Im Ergebnis der Sitzung habe der Aufsichtsrat einer Verabredung zwischen der Isabell Pfeifer-Poensgen und Stefanie Carp zugestimmt, "die die Geschäftsabläufe im künstlerischen Betrieb verbessert und die internen Verantwortlichkeiten präzise festlegt." Dieser Verabredung zufolge wird der neue Künstlerische Betriebsdirektor Jürgen Reitzler ab sofort Stellvertreter der Intendantin mit Prokura.
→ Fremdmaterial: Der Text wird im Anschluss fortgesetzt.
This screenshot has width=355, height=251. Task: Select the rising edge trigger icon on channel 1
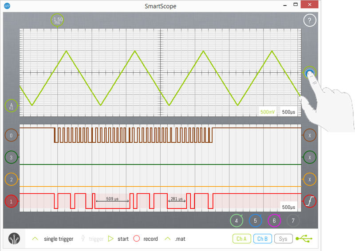[309, 202]
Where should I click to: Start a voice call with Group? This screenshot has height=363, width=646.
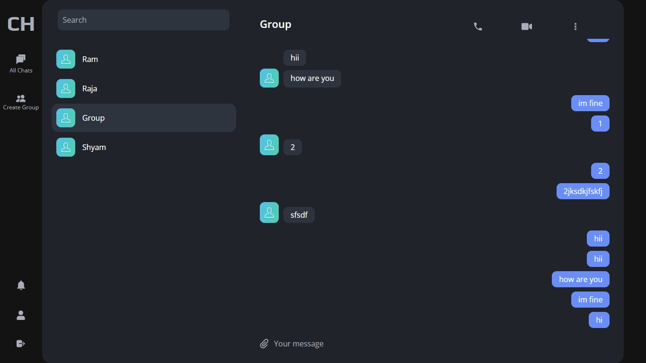[x=478, y=27]
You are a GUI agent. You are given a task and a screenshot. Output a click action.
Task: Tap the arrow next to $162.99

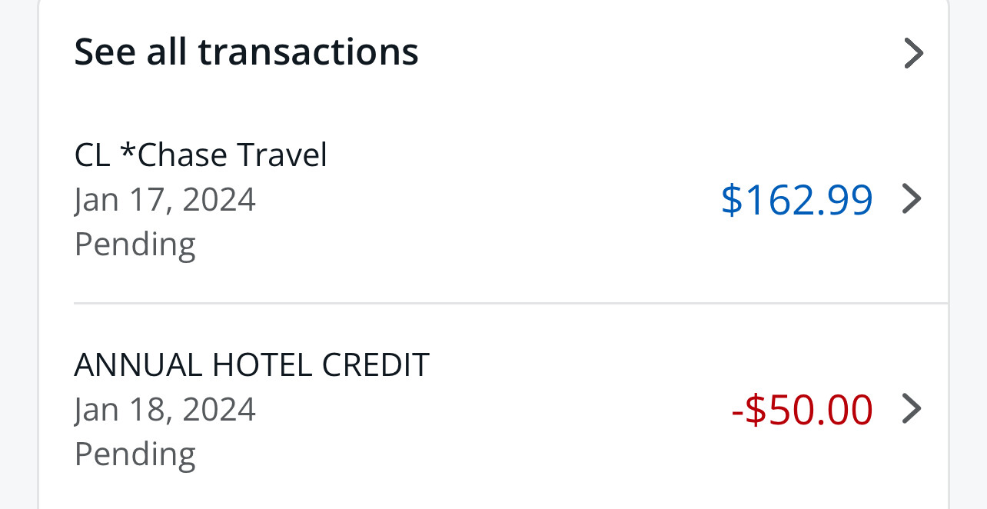pyautogui.click(x=911, y=199)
Der Aufsichtsrat ist übereingekommen, dass diese personelle Verstärkung der Intendanz und die damit einhergehende Neuorganisation eine bessere Vorbereitung der beiden kommenden Spielzeiten gewährleistet.
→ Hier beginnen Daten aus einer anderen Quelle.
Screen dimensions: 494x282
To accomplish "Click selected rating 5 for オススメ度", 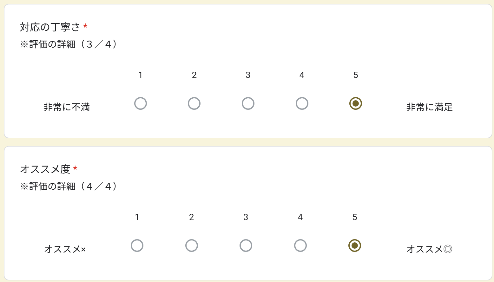I will (x=355, y=246).
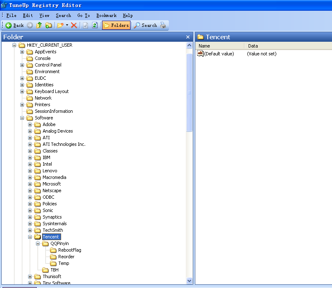This screenshot has width=332, height=288.
Task: Click the Go to folder icon
Action: pos(48,25)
Jürgen Reitzler, 1969 in Coburg geboren, war seit 2009 am Staatsschauspiel Dresden und für die Spielzeit 2017/18 am Berliner Ensemble bereits als Künstlerischer Betriebsdirektor tätig. Vor Beginn der Intendanz von Joachim Klement leitete er 2016/17 interimistisch gemeinsam mit Wolfgang Engel das Sächsische Staatsschauspiel in Dresden.
In der Mitteilung ist darüber hinaus von einer "erfolgreichen" ersten Spielzeit der Ruhrtriennale die Rede.
(sle)
Interview: "Es ging um meine Glaubwürdigkeit." Stefanie Carp über die Aus- und Wiedereinladung der Band Young Fathers und die israelfeindliche Kampagne BDS (7/2018)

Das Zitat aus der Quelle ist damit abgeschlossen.